Ever wonder why fish look so stupidly bewilered? Why they live out their little fishy lives wearing an expression that can only be connected to thoughts of the "gulp swim wiggle swim gulp" variety? Fish aren't stupid, exactly (though they aren't the brightest bulb on the evolutionary Christmas tree), they just have an extremely short memory. This may be bad news to those of you who are expecting to ever get back your copy of "Ferris Bueller's Day Off" from the guppy you lent it to.
Some sciencey-type guys with far too much time on their hands have discovered that the average, household-variety pet fish has a three second memory span. The thought process of said average fish, therefore, when placed in a small fishbowl with a little castle ornament, is thus:
"Hey look, a castle!"
And three seconds later:
"Hey look, a castle!"
"Why" you ask? Well, really I'm just assuming that you're asking why about the fish-memory thing, not in some cosmic or existential sense. Ian might be able to help you with that, but I really just planned to talk about fish. Ahem. Anyway, like most blatantly obvious biological problems, the answer is Evolution. You see, three seconds is the perfect length of time for a fish's short term memory; 3 seconds is enough time for a fish to decide that it's hungry and eat something, enough time to swim about and glub a little, and if the unfortunate fish suffers from premature ejaculation, it won't really matter, because his fish-girlfriend will only remember the last three seconds of sex anyway, which are, as far as she knows, the best she's ever had.
That, and a fish with a slightly longer short-term memory might have a thought process like this:
"Hey look, a castle!
Hey look..... Oh my God that's the same castle I've been swimming in circles in a tiny bowl for my entire life and I'm gonna die here and my life has no meaning and Hey look, a castle!"

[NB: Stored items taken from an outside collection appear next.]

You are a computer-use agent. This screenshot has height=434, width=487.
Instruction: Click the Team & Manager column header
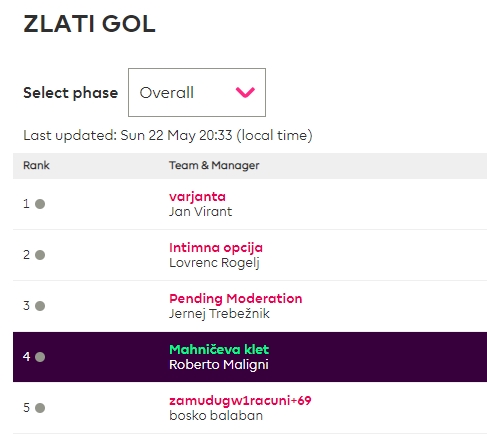[214, 165]
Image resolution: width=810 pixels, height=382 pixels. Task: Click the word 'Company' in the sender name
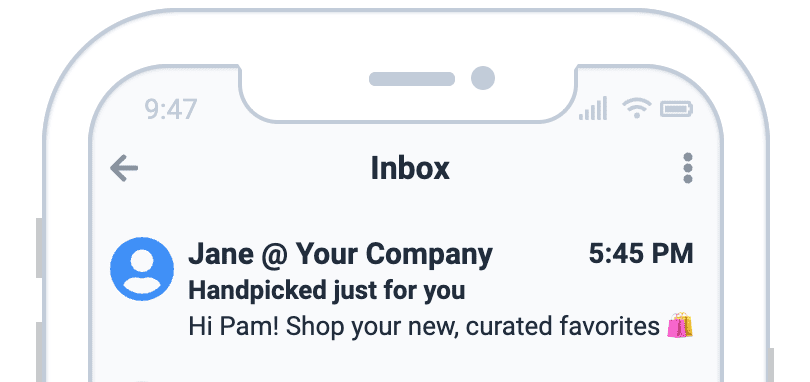pos(429,255)
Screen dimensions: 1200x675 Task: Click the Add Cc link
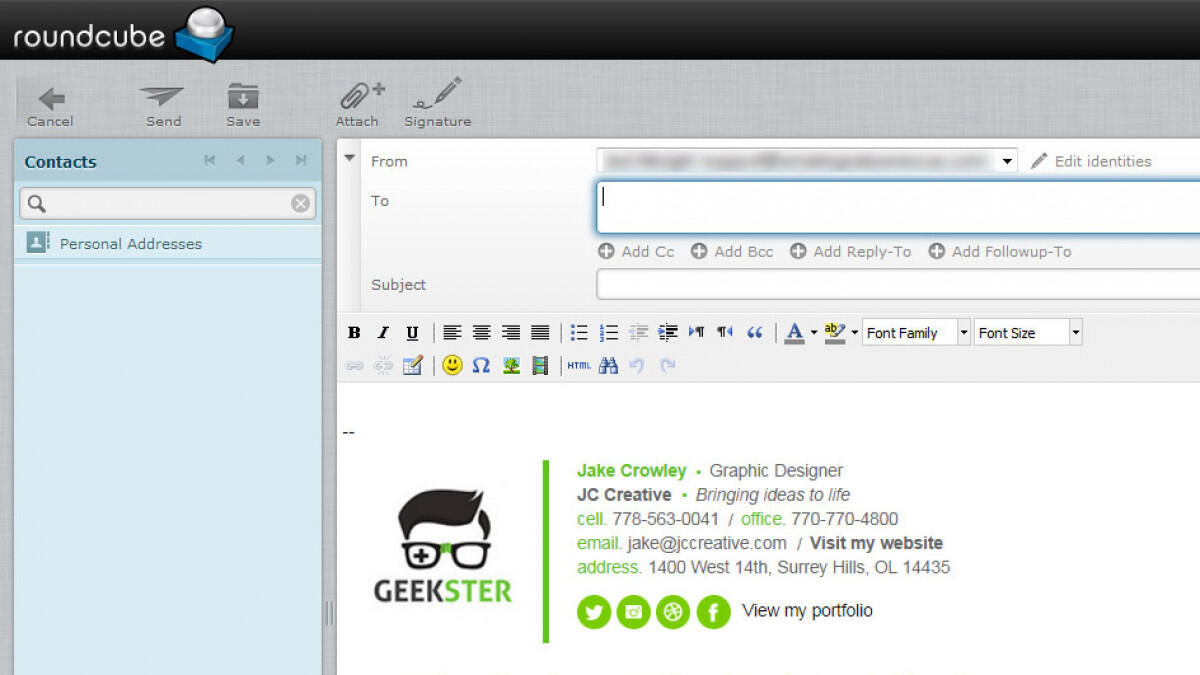point(637,252)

So to prevent fish from having soul-shattering epiphanies ten times a minute, and to prevent female fish from reminding the male fish of the time they got drunk and puked on her favourite sweater, or the fact that they left the toilet seat up last week, Evolution has provided them with puny-ass short term memory. Keep the mystery in fish relationships, and keep them from rebelling their cruel oppressors. Great, right?
Long story short, the brain of one of our co-workers has evidently been transplanted with that of a fish. Seriously, he has a memory like a retarded eel, like a sieve, like a goldfish who rides the short bus to goldfish elementary school. And the rest of his mental "abilities" aren't particularly stunning either. From annoying, inappropriate banter (with both customers and employees) to subjecting us to his own lacklustre wit, which is about as funny as watching SNL when you're not drunk or stoned, Fishman runs the gammut of irritation. I've learned to fear the distinct light that comes to his eyes when both neurons fire at once, as it is the harbinger of another painful and abortive attempt at what we humans call humuor. It hurts me inside.

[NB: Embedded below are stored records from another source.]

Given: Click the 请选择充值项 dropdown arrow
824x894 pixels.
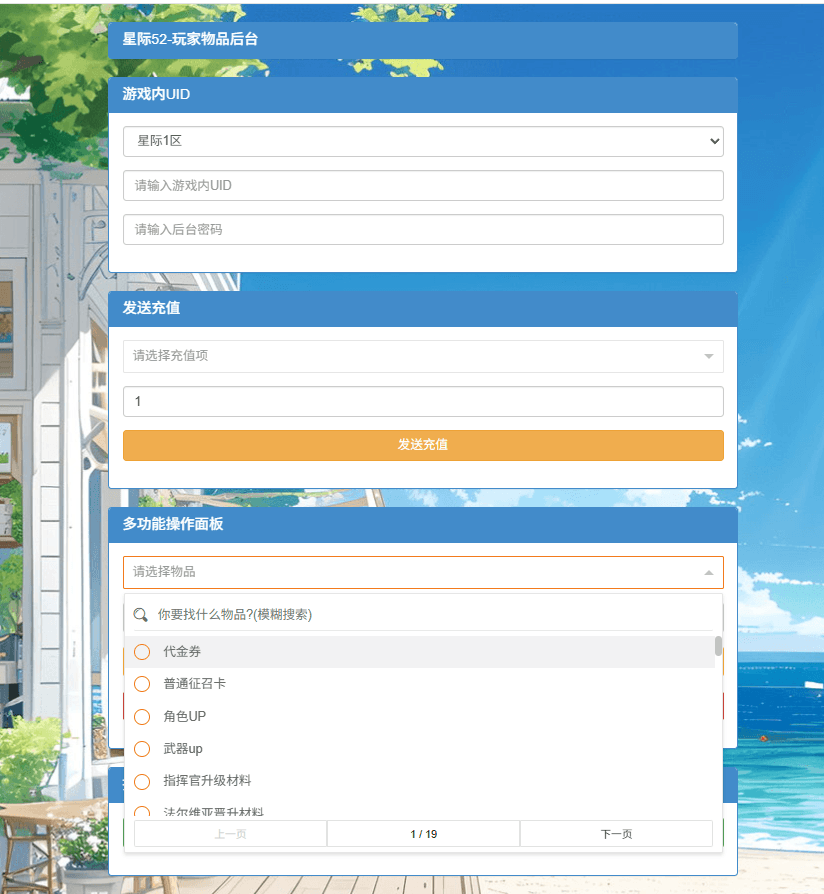Looking at the screenshot, I should (708, 356).
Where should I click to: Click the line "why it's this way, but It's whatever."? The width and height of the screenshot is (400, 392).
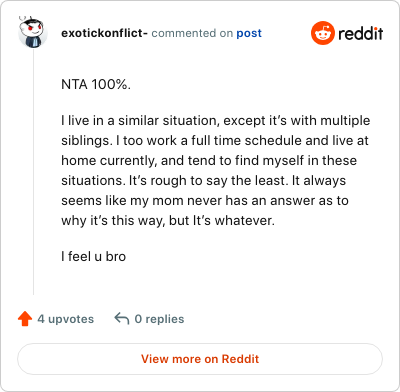coord(168,221)
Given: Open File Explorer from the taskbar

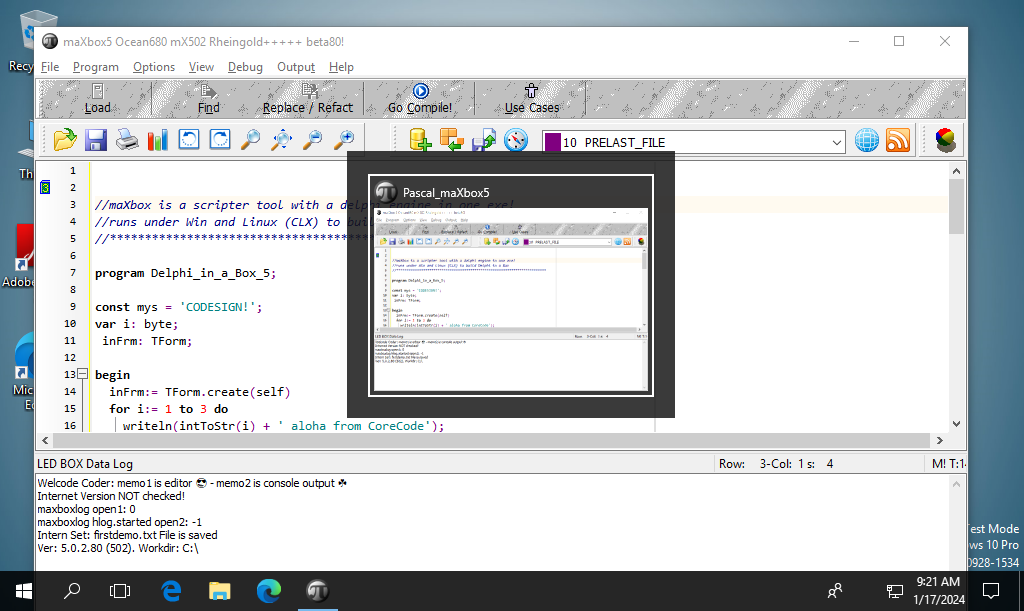Looking at the screenshot, I should click(x=220, y=590).
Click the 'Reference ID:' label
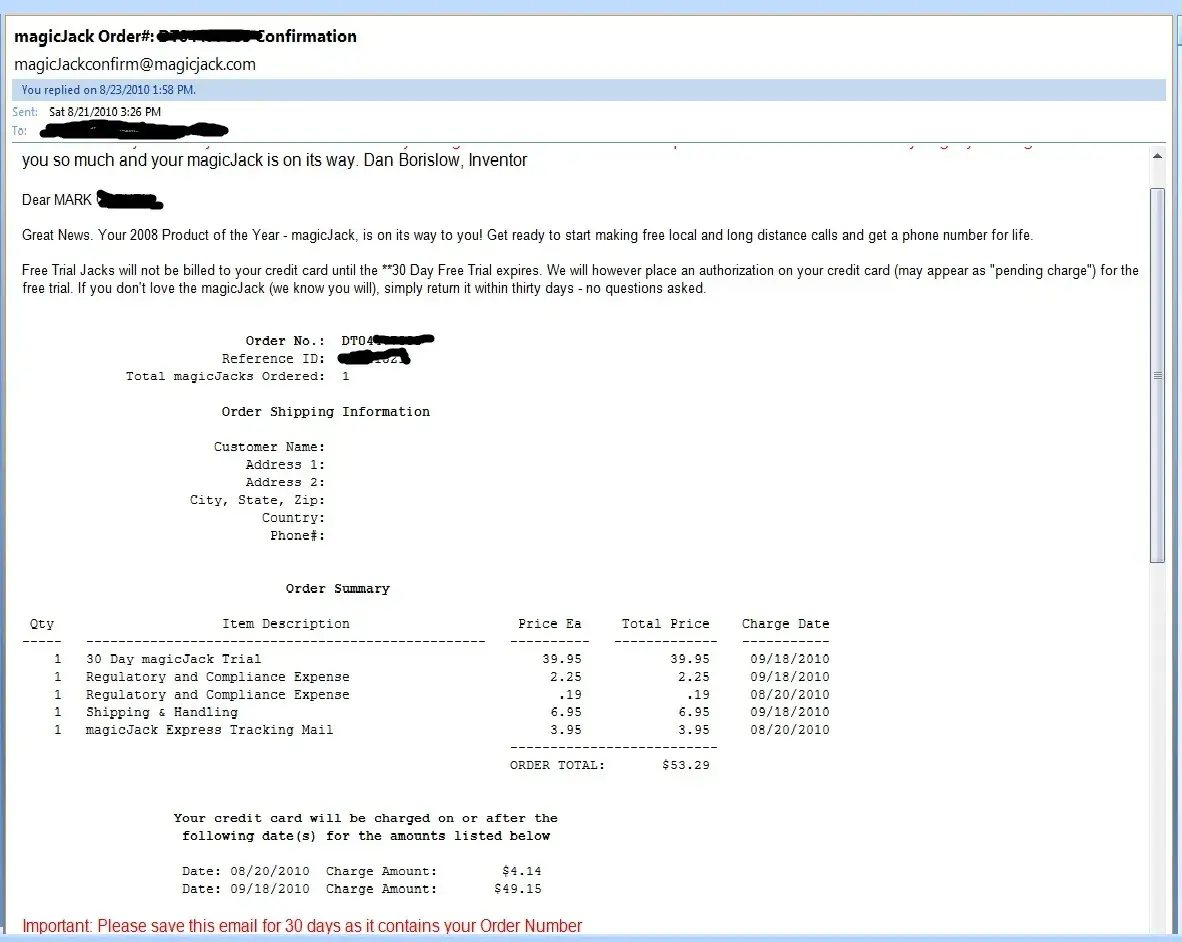 click(273, 359)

Ian, inspired by a slow night at work and a lonely-looking label maker, has provided us with little catch phrases affixed to our nametags. Mine says, "Fraudulent Novelty" (see the latest post on www.ianwallace.com); Ian's says "Scapegoat par Excellance", Joe's clever subtitle reads "My name is Joe", and Adam seemed particularly fond of his "Your Girlfriend Thinks I'm Hot".
The conversation with Fishman went thus: Ian: Here Fishman, put this on your nametag. Fishman: "Hey look, a castle!" What does this have to do with anything? Ian: Have you ever read Don Qixote? Fishman: ...No. Ian: Well, you should. Fishman: OK! Thanks! (Hehe... Castle...)

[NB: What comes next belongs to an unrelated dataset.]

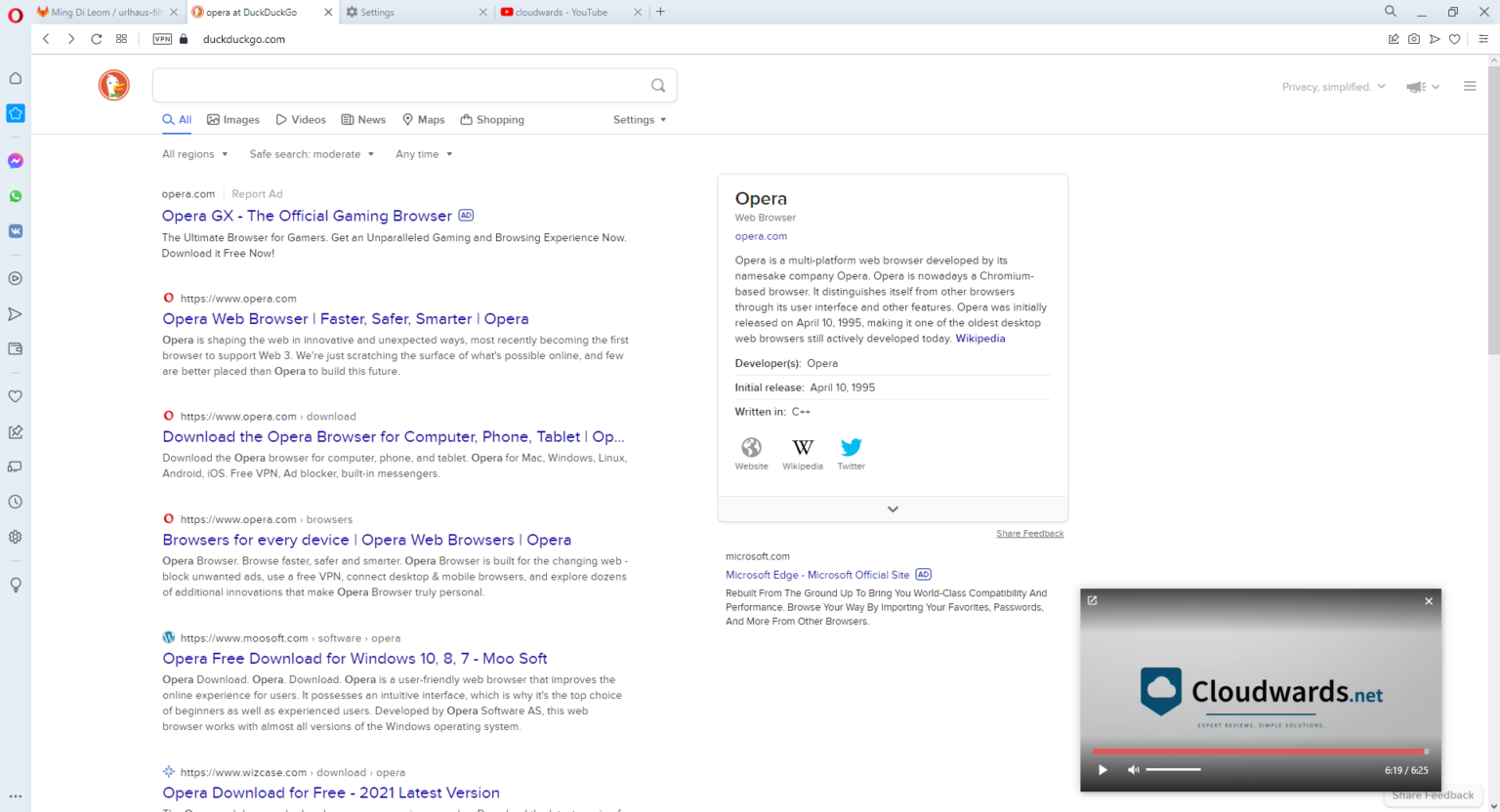Adjust the video volume slider
The width and height of the screenshot is (1500, 812).
1173,770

So, thanks to a clever bit of suberfuge (Don Qixote has nothing to do with the phrase "Hey look, a castle!", but Fishman was gullible enough to think it did. Shame on you if you missed that. Go wax your scales.) there is now a miniature object of ridicule attached to Fishman's nametag. He is now doomed to be the butt of an in-joke that will, with any luck, outlive its intended subject. The poor bugger probably thinks we're laughing at his "jokes" whenever he's around.
Kinda makes you wonder why they call fish "brain food", doesn't it?